■ TEKS BACAAN
------------------------------------------------

KONTAN.CO.ID - JAKARTA. Upaya Amerika Serikat untuk memberlakukan sanksi terhadap Iran dan Venezuela diprediksi bakal membuat koreksi pada harga minyak. Direktur Utama PT Garuda Berjangaka, Ibrahim mengatakan sentimen yang menggerakkan harga minyak datang dari sanksi ekspor minyak Iran dan Venezuela ke Amerika Serikat (AS).
Ia menilai sanksi ini begitu kuat dampaknya karena Iran dan Venezuela adalah negara anggota OPEC yang sumbangsih nya cukup besar. Venezuela merupakan negara yang memiliki cadangan minyak terbesar di dunia sekitar 300 miliar barel.
Negara Amerika Latin itu di tahun ini telah memangkas produksi minyak mentah menjadi 1,4 juta barel per hari. Sementara produksi minyak Iran mencapai 2,5 juta barel-2,7 juta barel per hari.

------------------------------------------------

■ INFORMASI YANG DIBERIKAN
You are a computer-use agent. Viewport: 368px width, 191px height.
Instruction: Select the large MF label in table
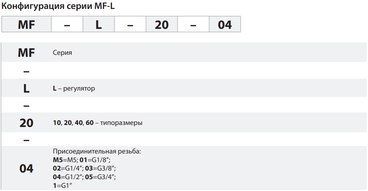[x=26, y=53]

------------------------------------------------

■ BAGIAN LATIHAN
1: Menurut artikel tentang harga minyak, berapa besar cadangan minyak yang dimiliki Venezuela?
2: Lanjutkan artikel tentang harga minyak mulai dari sesudah kalimat terakhirnya.

■ HASIL BERURUTAN
1: Sekitar 300 miliar barel.

2:
Catatan saja, harga minyak west texas intermediate (WTI) untuk pengiriman April 2019 di New York Mercantile Exchange pada Jumat (22/2) pukul 20.00 WIB berada di US$ 57,66 per barel. Angka ini naik 1,7% dari US$ 56,96 per barel dari sehari sebelumnya. Selama sepekan, harga minyak WTI naik 3% dari US$ 55,98 per barel.
Asal tahu saja, sanksi diberlakukan setelah Presiden Venezuela, Nicolas Maduro bersitegang dengan partai oposisi di sana. Pihak oposisi dalam hal ini didukung oleh AS, sebab langkah Maduro yang mencoba menaturaliasasi perusahaan minyak AS di Venezuela.
Sementara Presiden AS, Donald Trump telah memberlakukakn kembali sanki kepada Iran dengan tujuan memangkas penjualan minyak dan melemahkan ekonominya. Dampaknya akan membatasi program rudal balistik dan kegiatannya di Timur Tengah, terutama dalam konflik di Suriah dan Yaman.
“Upaya AS menaikkan produksi minyak mentah seharusnya bisa membuat harga minyak terkoreksi,” kata Ibrahim kepada Kontan.co.id, Jumat (22/2).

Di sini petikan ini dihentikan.